Dies ist der Kern der Predigt, die Papst Johannes Paul II. am 16. Juni 2002 während des feierlichen Ritus der Heiligsprechung des seligen Pio von Pietrelcina (geboren 1887 als Francesco Forgione und gestorben 1968), eines Priesters des Ordens der Minderen Brüder Kapuziner, hielt. "Das Bild des 'Jochs' im Evangelium - so der Heilige Vater - erinnert an die vielen Prüfungen, die der bescheidene Kapuziner von San Giovanni Rotondo zu bestehen hatte. Heute betrachten wir in ihm, wie süß das "Joch" Christi ist und wie leicht seine Last ist, wenn es mit treuer Liebe getragen wird.
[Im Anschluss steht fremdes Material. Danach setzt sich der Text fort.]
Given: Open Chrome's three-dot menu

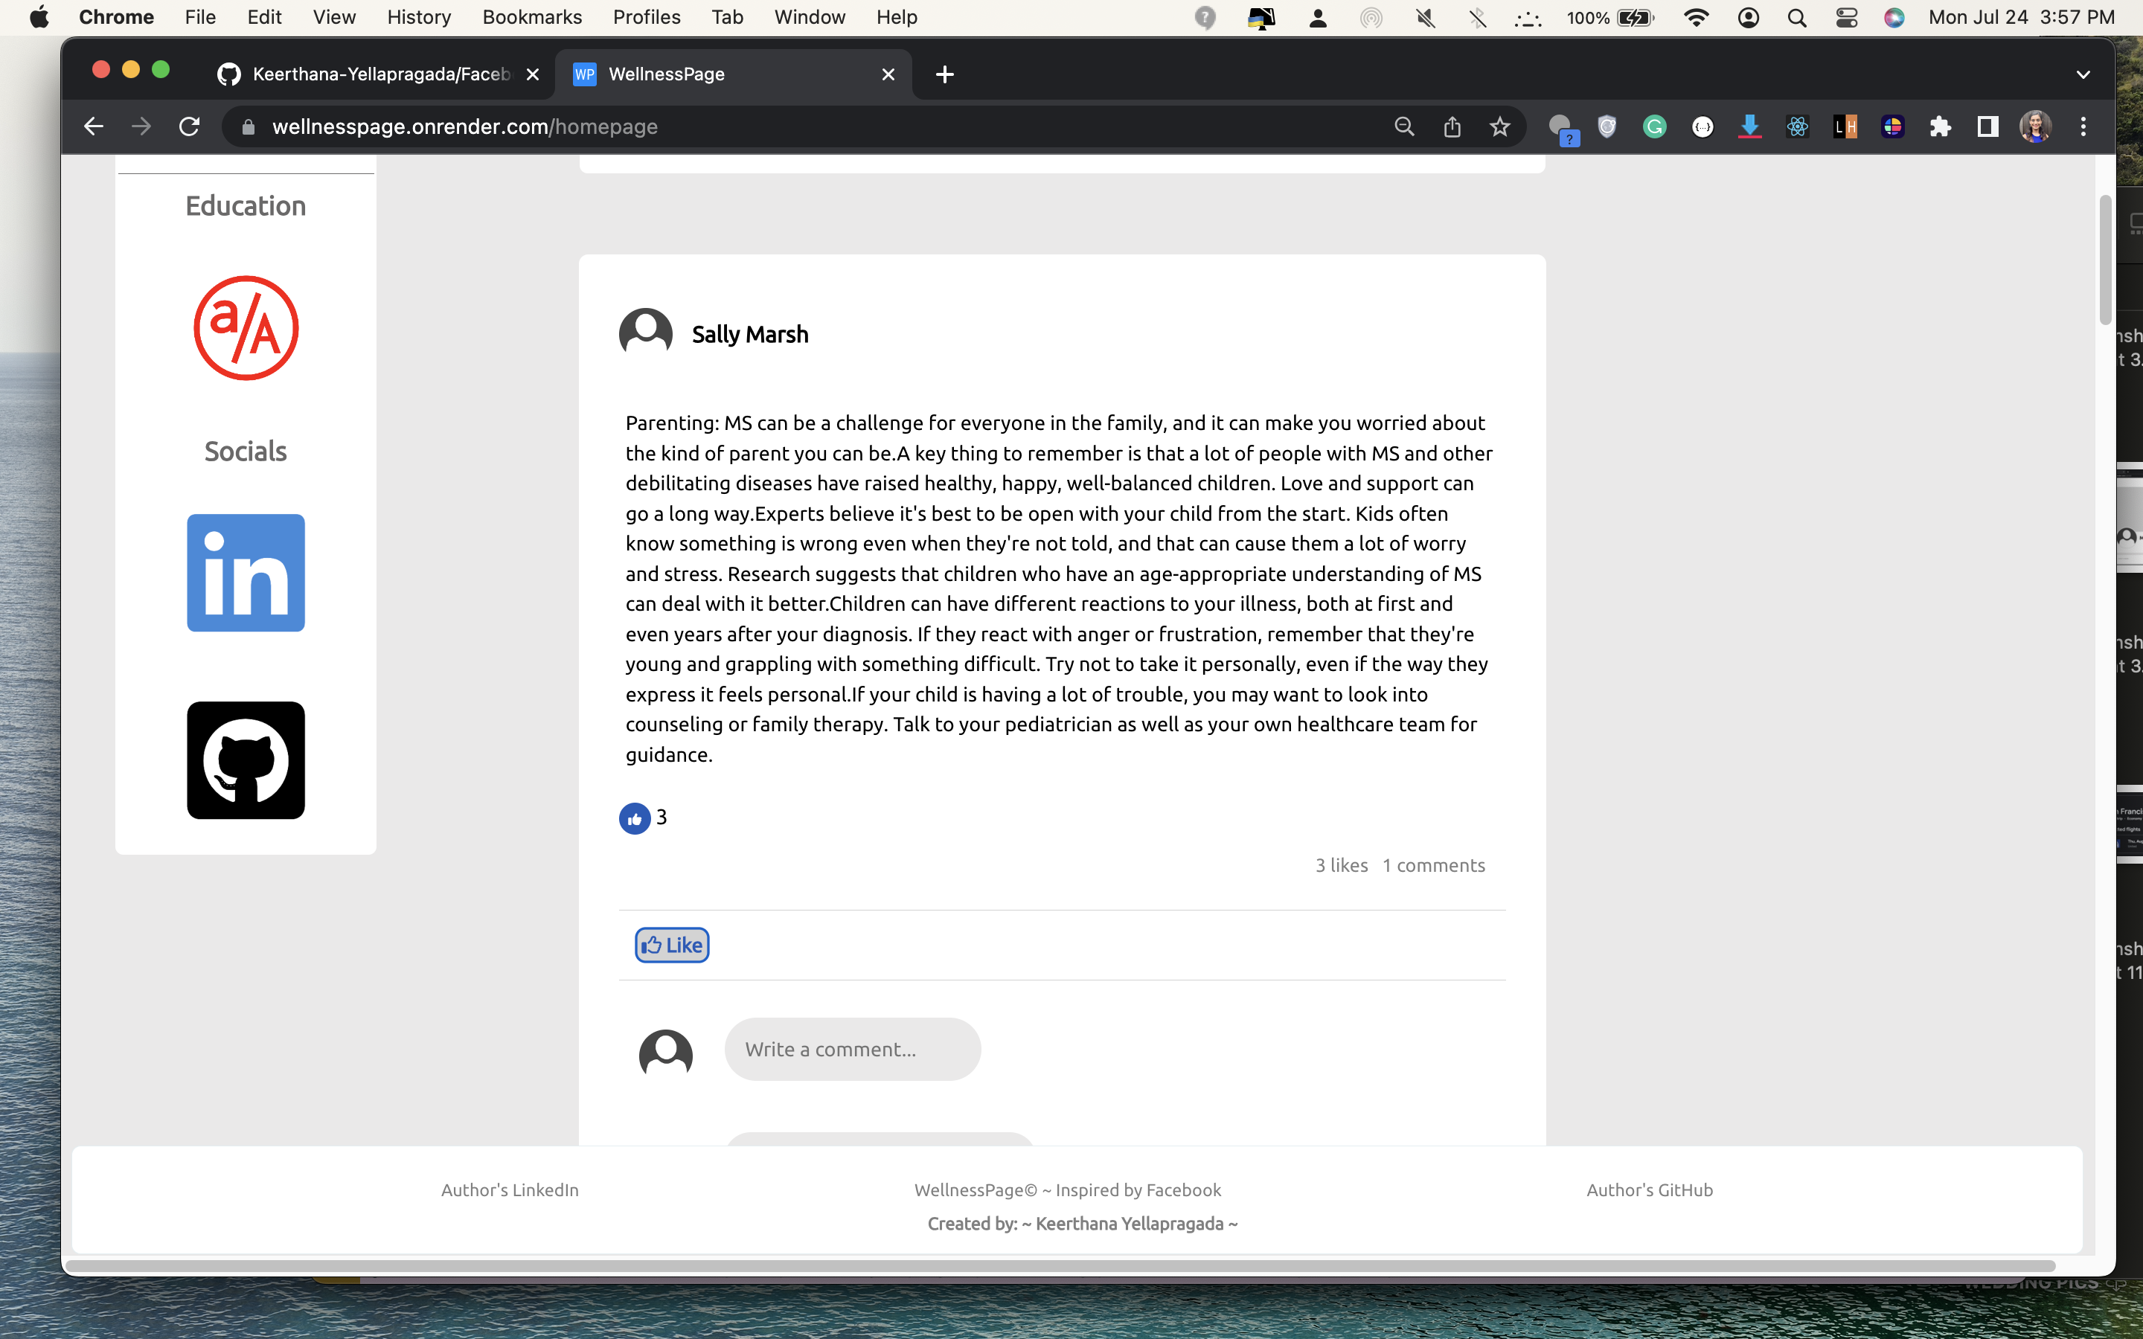Looking at the screenshot, I should tap(2083, 127).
Das Leben und die Sendung von Pater Pio zeugen davon, dass Schwierigkeiten und Nöte, wenn sie aus Liebe angenommen werden, sich in einen privilegierten Weg der Heiligkeit verwandeln und Perspektiven für ein größeres Gut eröffnen, das nur dem Herrn bekannt ist".
Ein intensives Innenleben
Um einige biographische Notizen in Erinnerung zu rufen und die wertvolle Rekonstruktion zu nutzen, die die Webseiten des Dikasteriums für die Heiligsprechungen bieten, muss gesagt werden, dass Pio nach seiner Priesterweihe, die er am 10. August 1910 in Benevento empfing, aus gesundheitlichen Gründen bis 1916 bei seiner Familie blieb. Im September desselben Jahres wurde er in das Kloster von San Giovanni Rotondo geschickt und blieb dort bis zu seinem Tod.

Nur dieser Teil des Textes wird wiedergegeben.